Given the water-like viscous properties of bonus flavored essences, it would be desirable to take advantage of the motive force of a pressurized water source to draw non-pressurized essence into a soft drink dispensing machine and thereby remove the need for multiple expensive and bulky pumping means for the flavored essence and avoid complex retrofit operations.
European markets have been especially akin to use very concentrated, water-based essences for flavored beverages having a ratio of essence to beverage of between about 1 and 2 to 100. The flavored essences are very dense and concentrated requiring fairly precise measured dispensing means. For example, it has been found that optimum essence to beverage ratio is 4 ml of essence per 350 ml of beverage or a ratio of 1.1 to 100.
For all kinds of flavored beverages the essence to beverage ratio will vary depending upon the formula for the selected beverage and or according to local or cultural preferences. For non-flavored beverages the precise ratio is zero essence added to the beverage, or in other words, no flavored essence is added to the selected non-flavored beverage. However, dispensing a flavored and non-flavored beverage from a single dispensing head may create a less than homogeneous beverage due to unwanted residual essence in the dispensing head. Such residual essence in the valve may undesirably contaminate a resultant dispensed beverage. As such there exists a need for a soft drink dispensing machine having dispensing heads with the ability to selectively dispense flavored and non-flavored without cross-contamination.
It is an object of the present invention to provide flavored and non-flavored beverages in a post mix environment from a single dispensing head.
It is a further object of the present invention to provide flavored and non-flavored beverages in a post mix environment from a single dispensing head by upgrading existing soft drink machines in a cost effective and operationally uncomplicated manner.

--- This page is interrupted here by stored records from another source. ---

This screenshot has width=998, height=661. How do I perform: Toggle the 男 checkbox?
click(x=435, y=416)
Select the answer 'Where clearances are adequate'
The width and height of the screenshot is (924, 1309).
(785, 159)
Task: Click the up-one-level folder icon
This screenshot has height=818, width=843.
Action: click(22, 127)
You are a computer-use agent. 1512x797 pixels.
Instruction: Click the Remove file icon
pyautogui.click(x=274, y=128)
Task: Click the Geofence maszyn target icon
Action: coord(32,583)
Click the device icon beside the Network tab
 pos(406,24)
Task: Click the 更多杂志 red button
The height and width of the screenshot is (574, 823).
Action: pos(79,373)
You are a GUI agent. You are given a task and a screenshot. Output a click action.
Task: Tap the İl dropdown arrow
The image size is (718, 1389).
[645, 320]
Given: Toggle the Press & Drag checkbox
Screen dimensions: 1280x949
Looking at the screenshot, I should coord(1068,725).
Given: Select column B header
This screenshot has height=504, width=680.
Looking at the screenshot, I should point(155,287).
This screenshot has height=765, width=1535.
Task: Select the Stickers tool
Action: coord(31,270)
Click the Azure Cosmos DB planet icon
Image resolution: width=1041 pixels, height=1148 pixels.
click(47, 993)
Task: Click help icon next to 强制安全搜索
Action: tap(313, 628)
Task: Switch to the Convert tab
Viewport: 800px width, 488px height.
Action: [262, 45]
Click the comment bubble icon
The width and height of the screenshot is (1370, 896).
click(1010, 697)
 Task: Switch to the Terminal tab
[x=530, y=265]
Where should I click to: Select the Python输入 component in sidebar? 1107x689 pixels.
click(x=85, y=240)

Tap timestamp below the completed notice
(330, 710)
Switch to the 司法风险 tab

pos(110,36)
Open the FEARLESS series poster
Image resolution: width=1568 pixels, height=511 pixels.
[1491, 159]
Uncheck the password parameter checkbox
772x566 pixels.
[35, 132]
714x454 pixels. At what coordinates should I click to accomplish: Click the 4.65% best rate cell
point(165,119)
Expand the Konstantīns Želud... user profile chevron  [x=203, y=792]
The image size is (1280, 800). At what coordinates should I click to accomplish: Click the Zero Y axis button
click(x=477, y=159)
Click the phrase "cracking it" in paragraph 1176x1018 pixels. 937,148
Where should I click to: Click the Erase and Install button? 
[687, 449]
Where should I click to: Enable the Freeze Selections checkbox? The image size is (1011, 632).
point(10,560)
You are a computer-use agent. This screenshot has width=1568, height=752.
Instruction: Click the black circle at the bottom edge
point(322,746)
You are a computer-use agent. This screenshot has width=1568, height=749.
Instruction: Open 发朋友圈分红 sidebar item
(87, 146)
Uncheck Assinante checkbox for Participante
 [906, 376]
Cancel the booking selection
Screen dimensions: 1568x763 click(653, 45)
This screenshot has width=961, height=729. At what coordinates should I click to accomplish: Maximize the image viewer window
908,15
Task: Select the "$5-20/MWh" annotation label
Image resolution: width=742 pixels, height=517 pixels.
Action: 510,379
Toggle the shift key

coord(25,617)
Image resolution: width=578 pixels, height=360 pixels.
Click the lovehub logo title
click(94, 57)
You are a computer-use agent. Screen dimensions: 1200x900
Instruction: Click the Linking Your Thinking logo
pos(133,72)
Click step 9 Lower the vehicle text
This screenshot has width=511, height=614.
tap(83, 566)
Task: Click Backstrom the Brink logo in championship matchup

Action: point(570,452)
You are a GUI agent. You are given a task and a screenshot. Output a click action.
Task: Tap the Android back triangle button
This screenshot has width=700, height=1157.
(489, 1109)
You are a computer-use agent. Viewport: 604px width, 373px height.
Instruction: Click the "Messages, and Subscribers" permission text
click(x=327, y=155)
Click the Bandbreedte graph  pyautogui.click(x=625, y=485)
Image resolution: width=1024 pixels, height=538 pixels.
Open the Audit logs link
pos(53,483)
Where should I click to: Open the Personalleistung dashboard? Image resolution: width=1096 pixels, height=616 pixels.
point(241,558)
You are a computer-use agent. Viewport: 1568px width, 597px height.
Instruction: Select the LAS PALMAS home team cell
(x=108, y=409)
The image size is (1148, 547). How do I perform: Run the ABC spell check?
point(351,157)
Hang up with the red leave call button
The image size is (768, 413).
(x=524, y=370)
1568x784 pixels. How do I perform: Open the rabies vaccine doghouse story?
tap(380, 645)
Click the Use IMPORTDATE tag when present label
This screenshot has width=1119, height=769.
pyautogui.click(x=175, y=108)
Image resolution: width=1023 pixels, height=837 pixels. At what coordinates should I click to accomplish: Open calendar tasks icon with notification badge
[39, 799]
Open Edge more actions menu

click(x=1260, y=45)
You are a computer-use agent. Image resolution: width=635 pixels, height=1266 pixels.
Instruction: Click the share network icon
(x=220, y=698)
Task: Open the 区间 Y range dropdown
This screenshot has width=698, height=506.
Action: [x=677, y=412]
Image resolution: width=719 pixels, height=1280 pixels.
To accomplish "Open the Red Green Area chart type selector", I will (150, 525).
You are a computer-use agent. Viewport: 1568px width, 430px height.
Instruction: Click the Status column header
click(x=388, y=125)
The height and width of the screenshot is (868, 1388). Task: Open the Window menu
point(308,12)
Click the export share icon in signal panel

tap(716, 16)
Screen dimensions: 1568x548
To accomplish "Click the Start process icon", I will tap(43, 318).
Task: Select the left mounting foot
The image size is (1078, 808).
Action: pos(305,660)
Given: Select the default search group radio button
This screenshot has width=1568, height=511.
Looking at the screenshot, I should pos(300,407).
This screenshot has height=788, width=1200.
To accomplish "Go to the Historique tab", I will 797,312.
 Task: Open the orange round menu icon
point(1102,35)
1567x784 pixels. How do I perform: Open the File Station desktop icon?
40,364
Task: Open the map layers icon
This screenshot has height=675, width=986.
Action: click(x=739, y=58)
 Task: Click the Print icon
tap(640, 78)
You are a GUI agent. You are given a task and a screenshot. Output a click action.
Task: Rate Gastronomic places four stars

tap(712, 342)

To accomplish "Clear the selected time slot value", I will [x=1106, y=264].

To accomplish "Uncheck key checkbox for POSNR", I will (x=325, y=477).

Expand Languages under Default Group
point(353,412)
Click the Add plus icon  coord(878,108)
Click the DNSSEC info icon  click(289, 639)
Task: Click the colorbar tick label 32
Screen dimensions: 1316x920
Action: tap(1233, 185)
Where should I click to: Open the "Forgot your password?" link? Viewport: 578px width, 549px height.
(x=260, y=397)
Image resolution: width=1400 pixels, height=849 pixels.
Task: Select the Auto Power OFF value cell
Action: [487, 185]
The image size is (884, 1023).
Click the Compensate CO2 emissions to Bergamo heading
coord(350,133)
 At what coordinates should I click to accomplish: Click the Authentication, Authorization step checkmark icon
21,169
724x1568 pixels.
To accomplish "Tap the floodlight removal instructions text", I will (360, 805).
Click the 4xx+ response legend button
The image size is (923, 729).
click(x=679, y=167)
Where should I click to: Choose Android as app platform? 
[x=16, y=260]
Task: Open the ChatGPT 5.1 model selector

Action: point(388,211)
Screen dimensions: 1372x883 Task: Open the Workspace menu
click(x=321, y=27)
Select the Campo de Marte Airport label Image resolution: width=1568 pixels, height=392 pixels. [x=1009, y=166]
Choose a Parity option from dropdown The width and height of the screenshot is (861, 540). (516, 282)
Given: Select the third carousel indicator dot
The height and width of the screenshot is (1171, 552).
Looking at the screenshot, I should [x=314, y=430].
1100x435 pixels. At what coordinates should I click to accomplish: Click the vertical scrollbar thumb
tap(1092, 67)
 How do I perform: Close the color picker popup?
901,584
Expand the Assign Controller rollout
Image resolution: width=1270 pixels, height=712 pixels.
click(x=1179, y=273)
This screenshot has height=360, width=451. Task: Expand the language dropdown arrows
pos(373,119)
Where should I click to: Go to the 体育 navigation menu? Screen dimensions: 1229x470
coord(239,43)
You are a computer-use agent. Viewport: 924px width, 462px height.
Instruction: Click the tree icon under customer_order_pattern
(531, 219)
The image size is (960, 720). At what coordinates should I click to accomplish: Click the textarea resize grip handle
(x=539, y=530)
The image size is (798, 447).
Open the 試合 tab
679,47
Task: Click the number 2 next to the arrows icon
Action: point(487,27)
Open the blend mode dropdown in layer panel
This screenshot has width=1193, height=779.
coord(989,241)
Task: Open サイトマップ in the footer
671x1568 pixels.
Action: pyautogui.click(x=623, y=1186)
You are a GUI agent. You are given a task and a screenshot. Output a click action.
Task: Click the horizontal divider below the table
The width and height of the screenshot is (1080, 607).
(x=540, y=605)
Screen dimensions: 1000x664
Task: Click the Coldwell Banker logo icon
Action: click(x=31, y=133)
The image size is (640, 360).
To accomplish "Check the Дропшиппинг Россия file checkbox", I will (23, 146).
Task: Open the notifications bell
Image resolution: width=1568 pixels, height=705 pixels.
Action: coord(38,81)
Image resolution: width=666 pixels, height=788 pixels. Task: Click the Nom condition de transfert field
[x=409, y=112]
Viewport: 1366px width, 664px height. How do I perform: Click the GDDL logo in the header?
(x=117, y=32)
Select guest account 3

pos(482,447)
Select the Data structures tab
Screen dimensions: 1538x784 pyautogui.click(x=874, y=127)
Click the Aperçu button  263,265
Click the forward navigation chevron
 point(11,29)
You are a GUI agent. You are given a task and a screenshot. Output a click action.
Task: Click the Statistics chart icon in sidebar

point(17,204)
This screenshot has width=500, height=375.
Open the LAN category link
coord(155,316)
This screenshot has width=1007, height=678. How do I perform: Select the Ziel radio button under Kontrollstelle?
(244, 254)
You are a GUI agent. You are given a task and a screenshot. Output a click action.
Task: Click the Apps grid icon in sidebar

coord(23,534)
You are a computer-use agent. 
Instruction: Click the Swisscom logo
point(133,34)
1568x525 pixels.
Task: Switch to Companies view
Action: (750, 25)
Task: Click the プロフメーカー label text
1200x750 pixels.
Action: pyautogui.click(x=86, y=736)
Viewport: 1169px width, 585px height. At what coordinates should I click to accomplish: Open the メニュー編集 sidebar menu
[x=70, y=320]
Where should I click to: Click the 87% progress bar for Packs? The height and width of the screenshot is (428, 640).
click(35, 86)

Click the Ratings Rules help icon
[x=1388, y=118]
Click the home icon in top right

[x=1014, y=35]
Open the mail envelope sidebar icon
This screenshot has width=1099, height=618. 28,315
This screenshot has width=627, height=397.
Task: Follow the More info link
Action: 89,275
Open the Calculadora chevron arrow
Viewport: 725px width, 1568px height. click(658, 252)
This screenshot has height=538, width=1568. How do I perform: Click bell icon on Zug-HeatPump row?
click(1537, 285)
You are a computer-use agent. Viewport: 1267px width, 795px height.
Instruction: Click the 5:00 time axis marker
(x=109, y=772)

It is another object of the present invention to provide flavored and non-flavored beverages dispensed from a single dispensing head without cross contamination.
It is still another object of this invention to utilize the motive force of pressurized source water to selectively draw non-pressurized flavored essence into a soft drink dispensing machine.
It is also an object of the present invention to provide a method of preventing cross-contamination between flavored and non-flavored beverages dispensed from a single dispensing head.
An advantage exists in the present invention in that the use of a concentrated bonus flavor essence having water like viscous properties allows use of a Venturi valve to take advantage of the motive forces of pressurized water source in lieu of pressurized essence sources. An additional advantage of the present invention is that the bonus flavor essence line can be selectively opened and closed preventing cross-contamination of beverages. Another advantage of the present invention is that the use of the motive forces of the water source is being used without interaction with existing water or syrup sources so that one can only dispense bonus flavor essence while dispensing water maintaining a constant ratio for a precise mixture throughout each dispensing cycle. Still another advantage of the present invention is the addition of an non-chilled non-pressurized highly concentrated bonus flavor essence line without substantially altering current soft drink dispensing machines in a cost effective manner.
Another advantage of the present invention is that the use of very high concentrated non-chilled and non-pressurized essence in small quantities does not substantially affect carbonation levels of a final beverage. Yet another advantage of the present invention is that use of very high concentrated non-chilled and non-pressurized essence in small quantities does not substantially affect the ratio of water to syrup of a final beverage. Still another advantage of the present invention is that use of very high concentrated non-chilled and non-pressurized essence in small quantities does not substantially affect the temperature of a final beverage.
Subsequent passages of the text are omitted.